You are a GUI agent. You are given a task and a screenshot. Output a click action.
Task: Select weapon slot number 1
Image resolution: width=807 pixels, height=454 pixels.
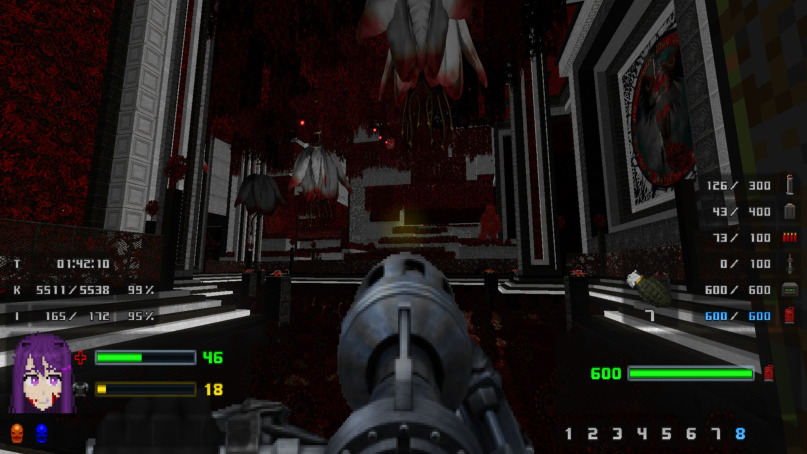click(x=569, y=434)
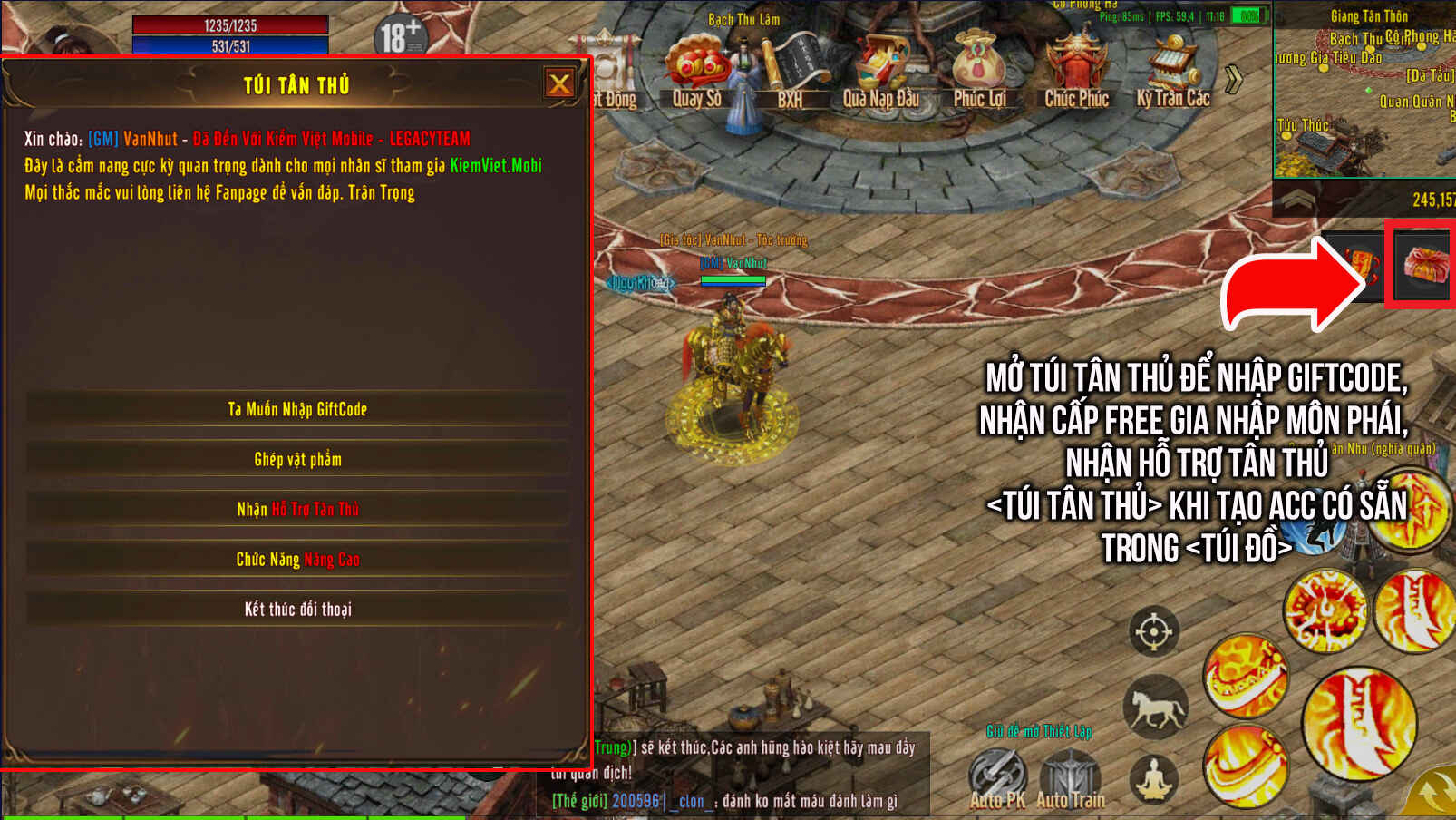Expand the top menu with the arrow
The image size is (1456, 820).
(x=1233, y=80)
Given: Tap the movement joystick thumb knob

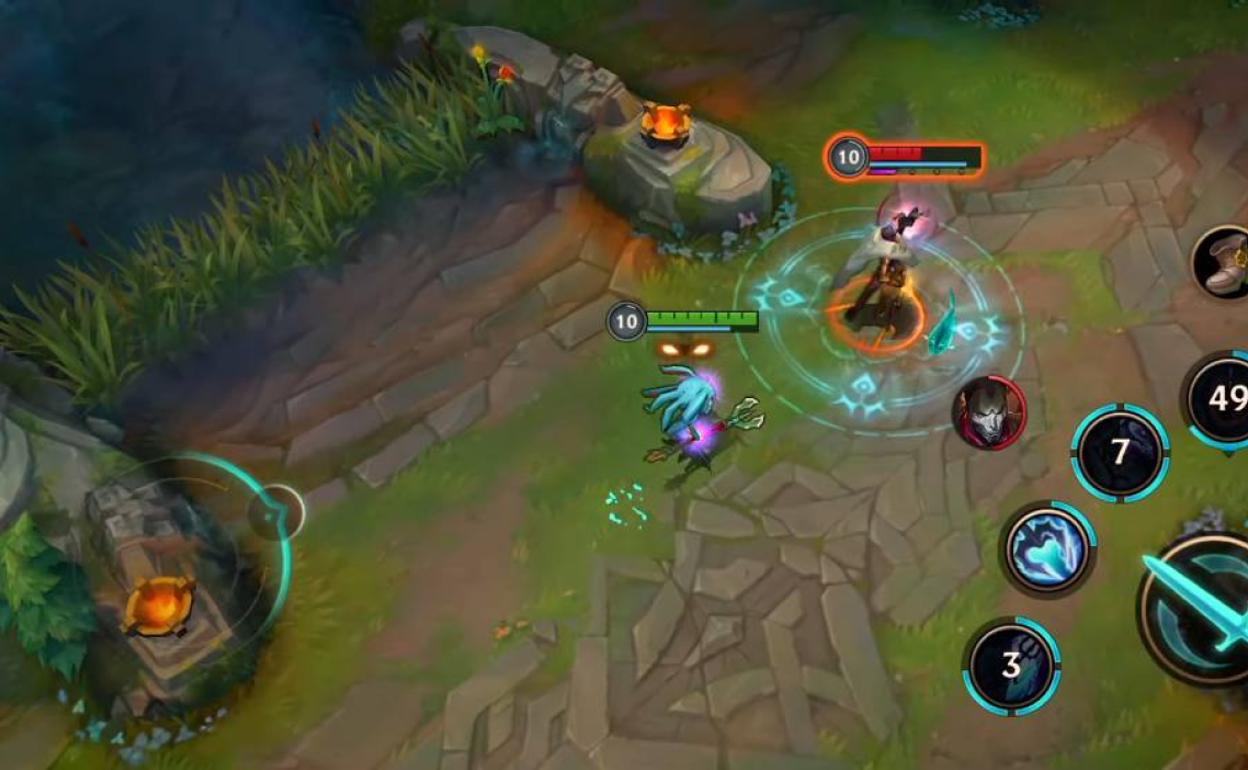Looking at the screenshot, I should pyautogui.click(x=276, y=512).
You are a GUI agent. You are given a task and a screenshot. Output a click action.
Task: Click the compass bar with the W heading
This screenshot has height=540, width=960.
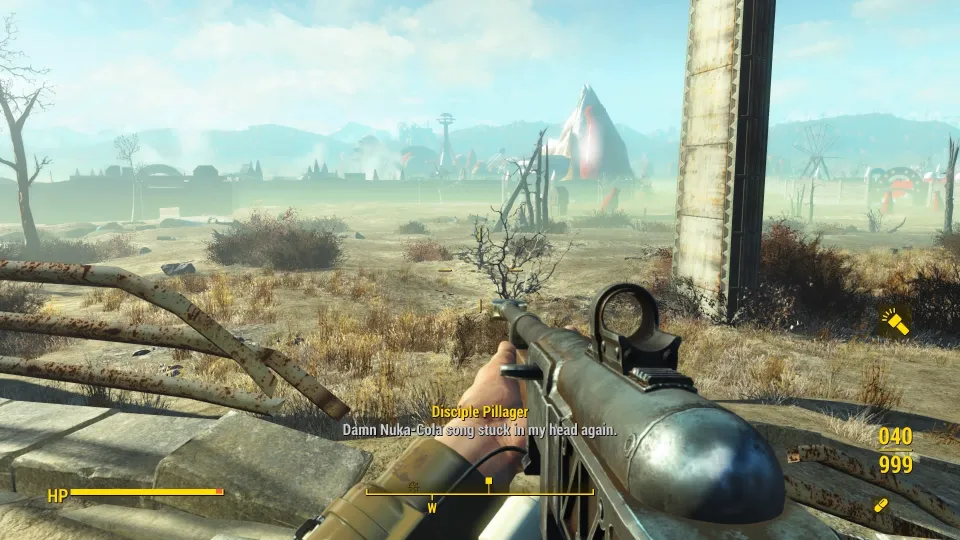tap(480, 493)
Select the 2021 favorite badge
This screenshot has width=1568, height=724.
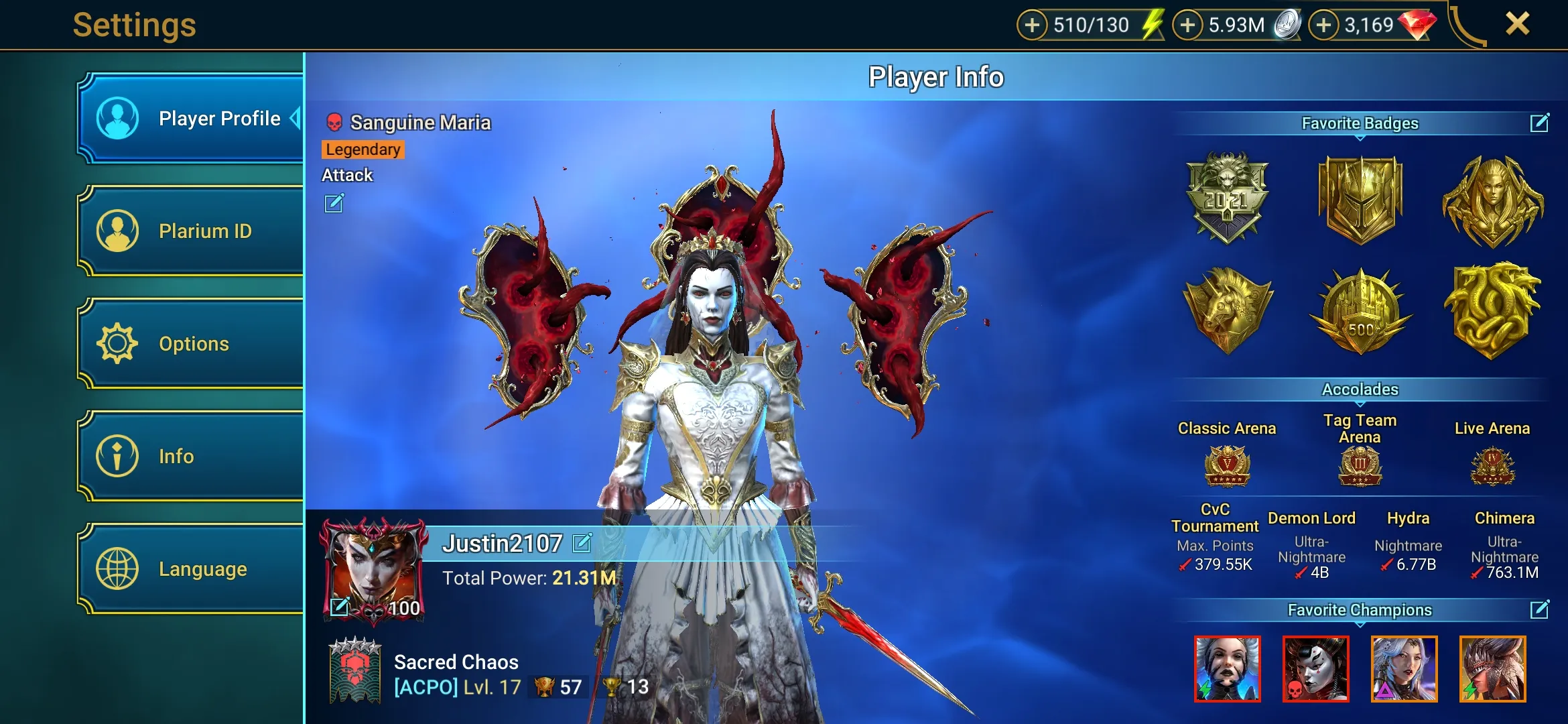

==*==

**The request**
Reproduce every line of the records above word for word, leaving out the pictures.

**Solution below**
You are a GUI agent. You are given a task and a screenshot. Output a click action.
Task: Select weapon slot number 1
Image resolution: width=807 pixels, height=454 pixels.
click(x=569, y=434)
Expand the top menu with the arrow
The image size is (1456, 820).
(x=1233, y=80)
Given: Tap the movement joystick thumb knob

Looking at the screenshot, I should pyautogui.click(x=276, y=512).
You are a GUI agent. You are given a task and a screenshot. Output a click action.
Task: Click the compass bar with the W heading
This screenshot has height=540, width=960.
tap(480, 493)
Select the 2021 favorite badge
This screenshot has width=1568, height=724.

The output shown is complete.